### Passage given

··········

From Forbes, Richard Epstein writes about the distinction between independent contractors and employees both under traditional law and the current situation with lawsuits against Lyft and Uber. He writes:
“Under traditional law, an independent contractor receives a fee for the services he performs, but otherwise runs his own business as he pleases. In contrast, an employee works for an employer who pays him a wage in exchange for a bundle of services that are subject to the employer’s close supervision. In an unregulated market, this distinction has little effect on how new businesses operate. The two parties to the agreement can decide to call their business by one name or by the other, and the only consequences are on the terms of their contract. Nor in an open market are they confined to structure their relationship in strict accordance with either of these two pure forms. The forms are guides. They are not Procrustean beds. If they don’t fit the case, the parties are free to fine-tune their relationships by adding some terms and eliminating others in ways that suit their business needs. Nor must all parties march off in unison in the same direction. They can each use their own separate modifications. The job of judges is not to second-guess that choice of forms, but to enforce the agreement as it is written.
The evolution of legal transactions is thus driven by market pressures, rather than by judicial fiat. Now that labor markets are extensively regulated, the private evolution has been brought to a screeching halt. No longer does the distinction between an independent contractor and employee give a first approximation of the attention of the parties. Destroy the contractor arrangement carries with it enormous economic consequences. Under current law, the independent contractor arrangement is not highly regulated. In stark contrast, every aspect of the standard employment contract is subject to massive government regulation.

··········

### Extracted data
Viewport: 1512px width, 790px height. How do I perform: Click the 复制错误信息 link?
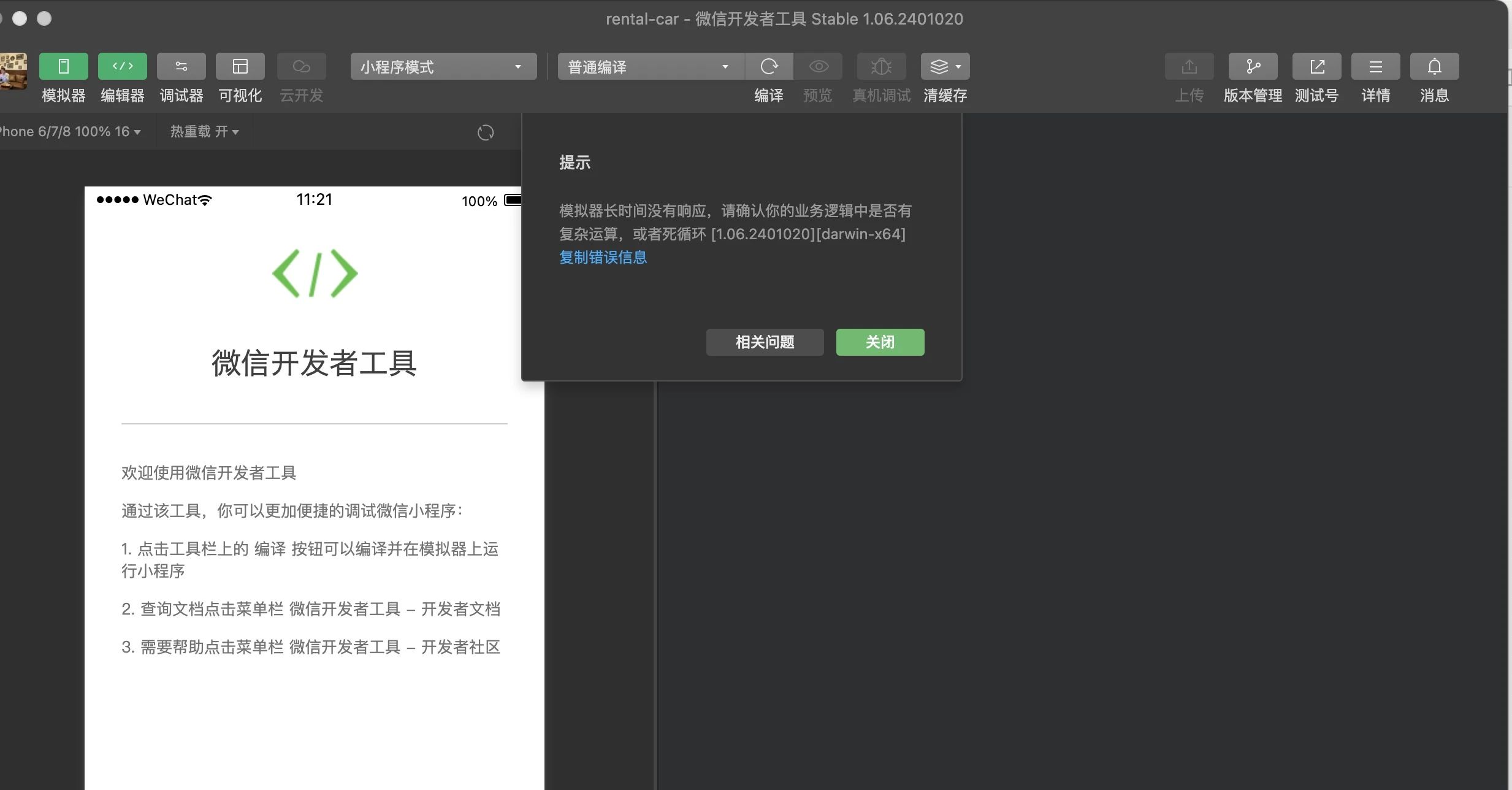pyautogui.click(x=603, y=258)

··········

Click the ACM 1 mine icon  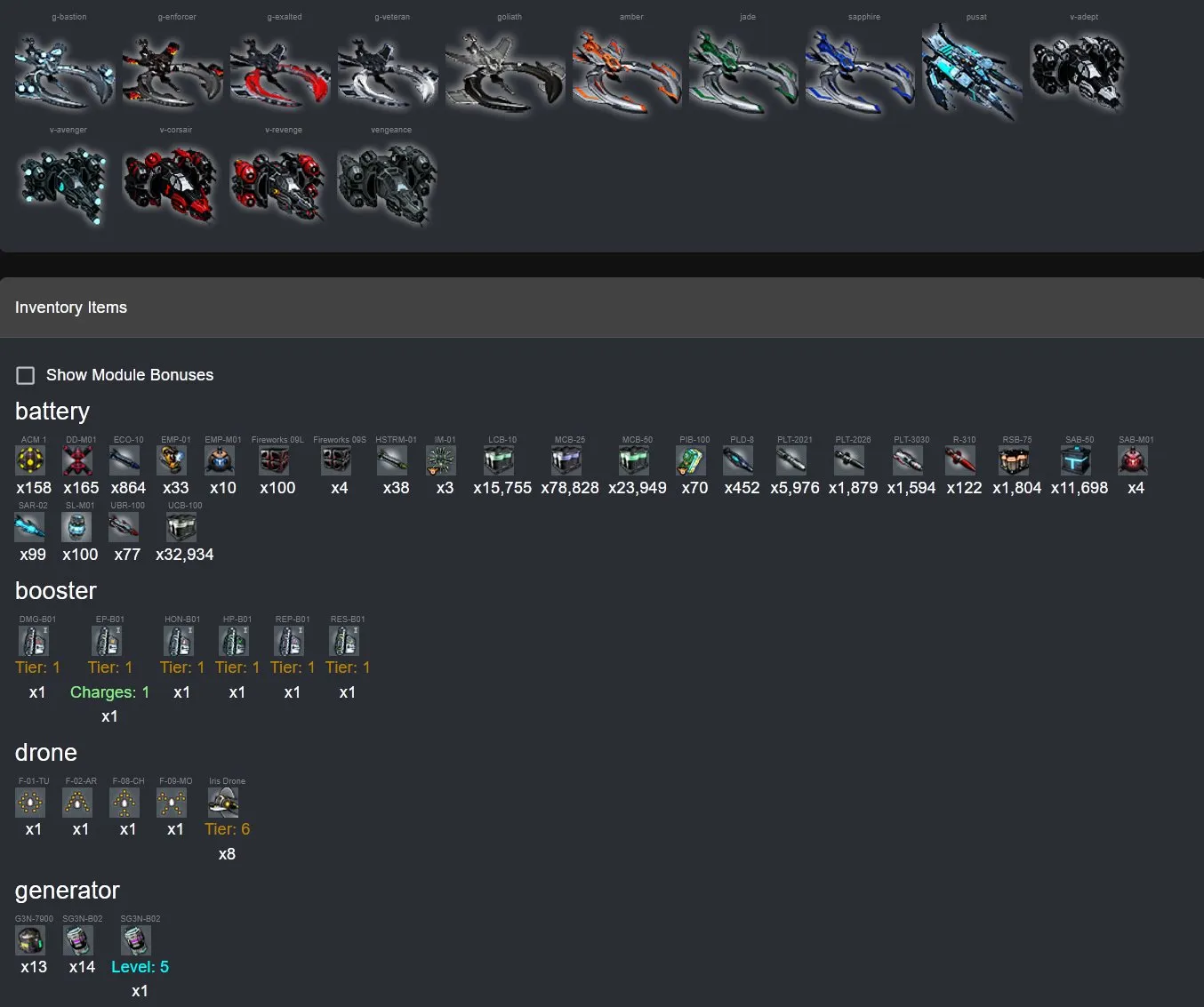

··········

### Exercise task
From the passage on independent contractors, give everything from "The evolution of" down to "massive government regulation." again, substituting "complete standstill" for "screeching halt".

### The completed task
The evolution of legal transactions is thus driven by market pressures, rather than by judicial fiat. Now that labor markets are extensively regulated, the private evolution has been brought to a complete standstill. No longer does the distinction between an independent contractor and employee give a first approximation of the attention of the parties. Destroy the contractor arrangement carries with it enormous economic consequences. Under current law, the independent contractor arrangement is not highly regulated. In stark contrast, every aspect of the standard employment contract is subject to massive government regulation.